#### Fragmento del texto:
:::
Entonces, el pasaje nos plantea mucho de esto. Nuestro trabajo, nuestro esfuerzo, todo lo que hacemos cobra sentido si lo hacemos pensando en la trascendencia, eso es algo que cualquiera podría darse cuenta sólo con pensarlo un poco. Si mi esfuerzo, mi afán, mi actividad, tienen un valor de trascendencia, de legado para las próximas generaciones, valen la pena. Es la famosa idea de dejar el mundo mejor que como lo encontré, aunque sea en algo chico.

Esto tiene que ver con toda mi obra, no sólo con mi trabajo y mi estudio. Tiene que ver con el trato con las personas, con la transmisión de los valores que sostengo, las formas de pensar, las experiencias, en fin, cualquier actividad constructiva en el sentido que sea. Pero el problema que nos plantea el pasaje, y la vida misma, es que no conozco a mi próxima generación. Entonces, "¿quién sabe si éste sería sabio o necio?" (2:19). El gran tema para Salomón es que, aun si él se esforzara por dejar un legado vasto y bien construido, nada le garantizaría que su sucesor cuidara bien ese legado y le diera buen uso.
:::
#### Datos almacenados:

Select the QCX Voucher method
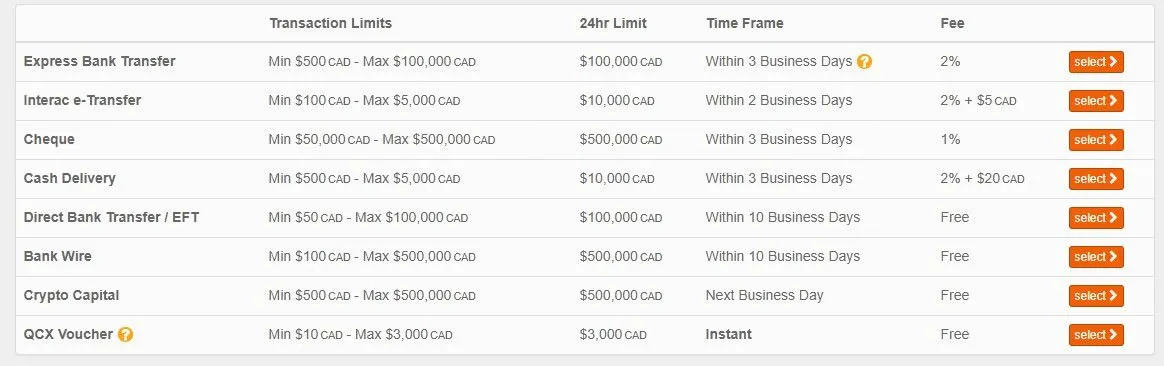This screenshot has width=1164, height=366. [1096, 335]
:::
#### Consignas:
a) Según el fragmento sobre el legado, ¿qué no le garantizaría nada a Salomón aunque dejara un legado vasto y bien construido?
b) Prolonga el fragmento sobre el legado a partir de su última oración.
Las líneas no guardan relación con el fragmento sobre el legado.

#### Respuestas en orden:
a) Que su sucesor cuidara bien ese legado y le diera buen uso.

b)
Es ahí donde interviene, por supuesto, una buena crianza de nuestros hijos, o de la próxima generación en conjunto, con valores que apunten a darle buen uso a lo que recibimos de nuestros predecesores. Es lo que nos dice Deuteronomio 6:6-7, "grábate en el corazón estas palabras que hoy te mando. Incúlcaselas continuamente a tus hijos. Háblales de ellas cuando estés en tu casa y cuando vayas por el camino, cuando te acuestes y cuando te levantes".

Pero incluso si me afano en educar a mis hijos lo mejor que puedo, no puedo (ni debería intentar) controlar su personalidad. Salomón se sintió descorazonado por esto, porque como dice el pasaje, afanarse y poner a trabajar todos nuestros recursos para darle un buen legado a alguien que después no mueve un dedo para aprovecharlo, o para expandirlo, es "un mal enorme". Casi podríamos decir que es un desperdicio de recursos.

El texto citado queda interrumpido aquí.